Task goal: Give again only what runs from the line with "The image size" to the final line of the entries below, exactly as written and without pictures.

(Data provided Opens)

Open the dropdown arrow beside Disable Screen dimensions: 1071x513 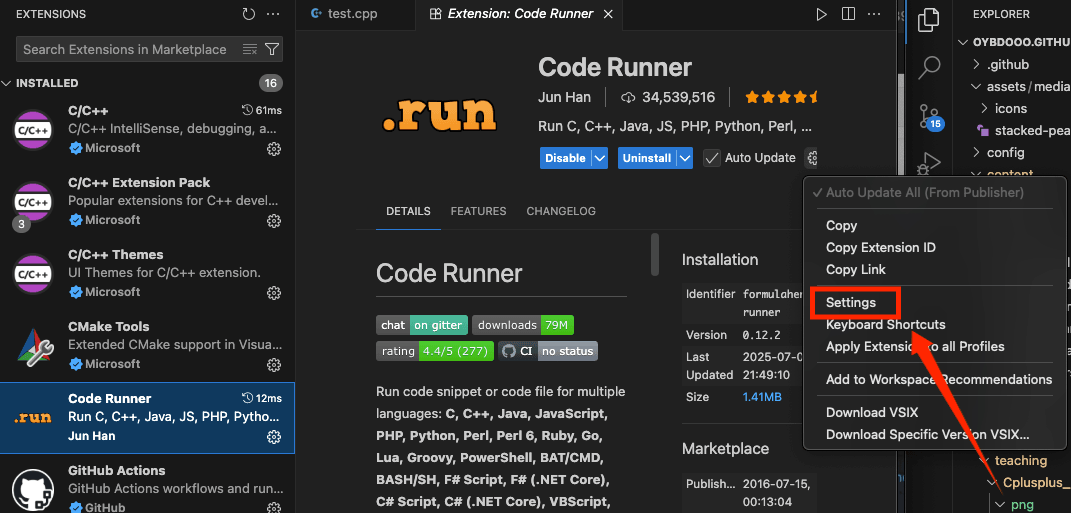600,158
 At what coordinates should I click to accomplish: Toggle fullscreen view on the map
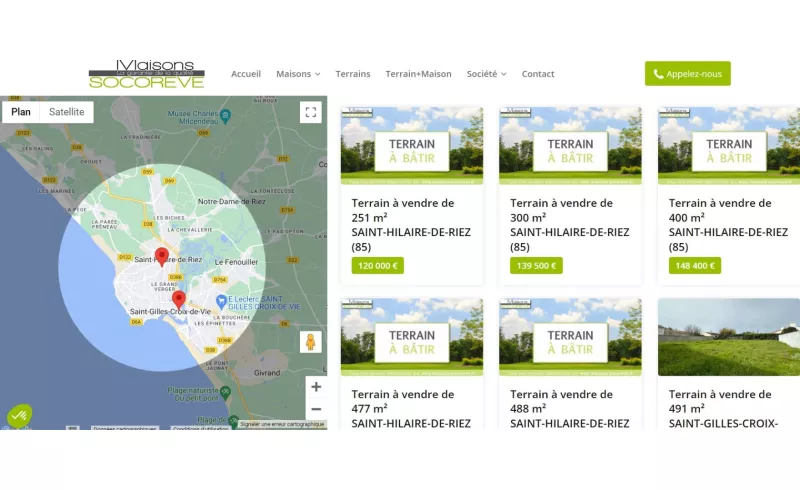point(311,112)
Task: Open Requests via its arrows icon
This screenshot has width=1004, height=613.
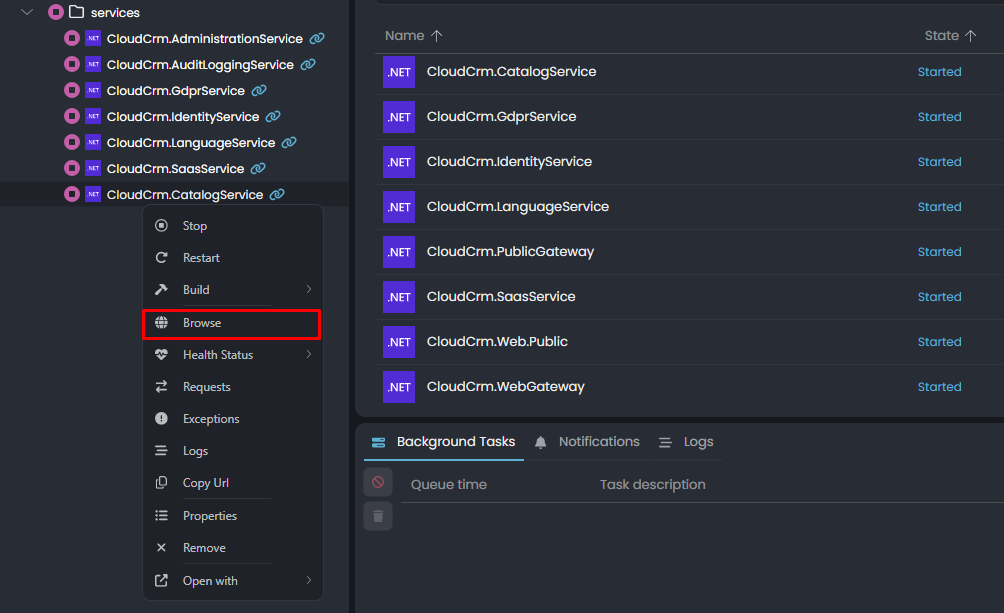Action: point(162,386)
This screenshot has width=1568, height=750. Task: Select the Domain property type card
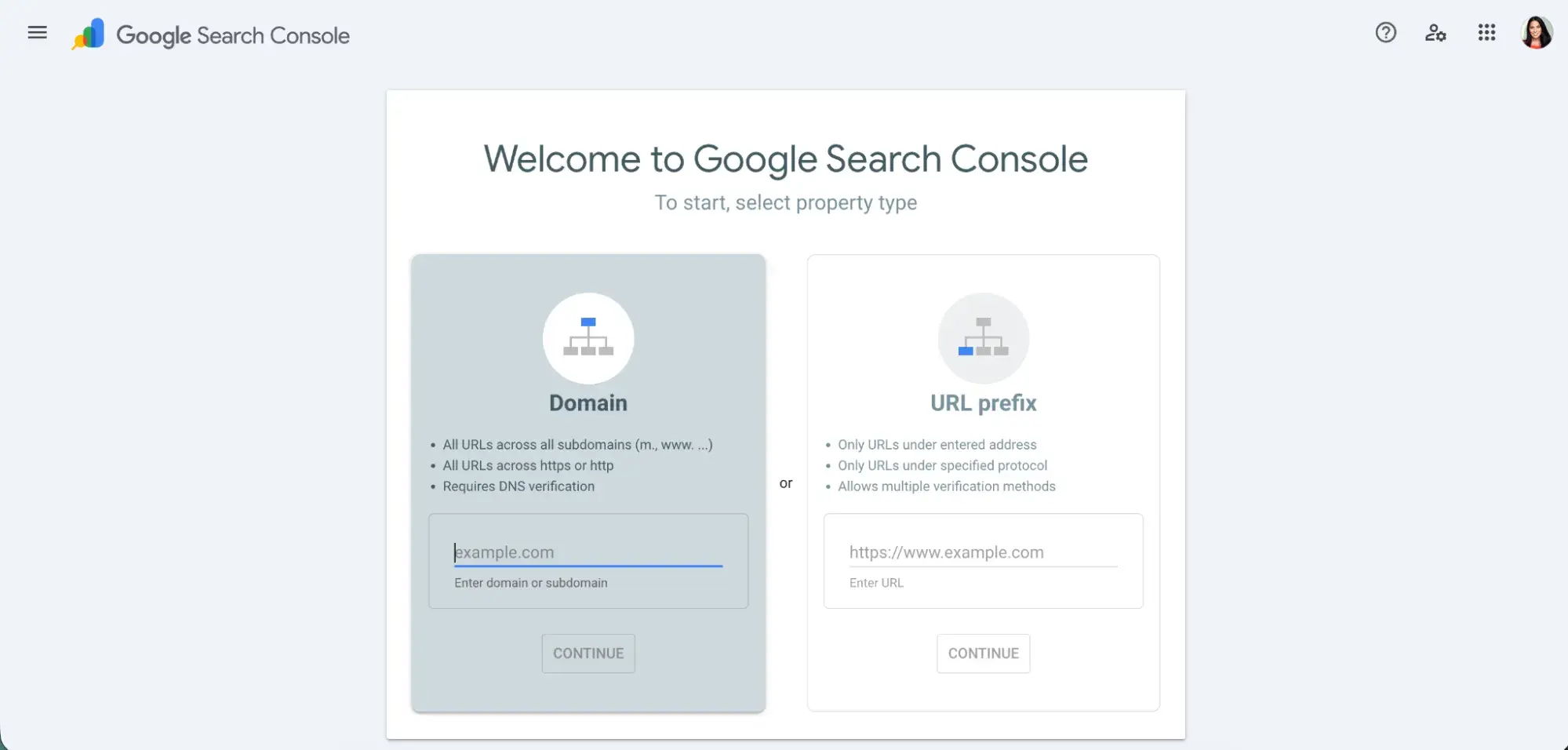click(x=588, y=404)
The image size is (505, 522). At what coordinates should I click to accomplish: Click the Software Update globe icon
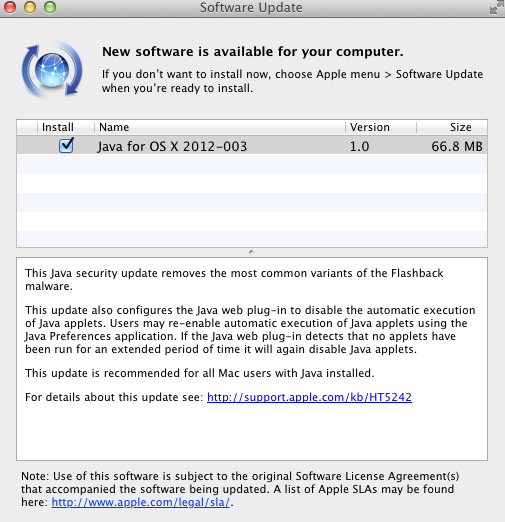52,70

(Data provided Closes)

Answer space:
The image size is (505, 522). At what coordinates should I click to accomplish: Click the Software Update globe icon
52,70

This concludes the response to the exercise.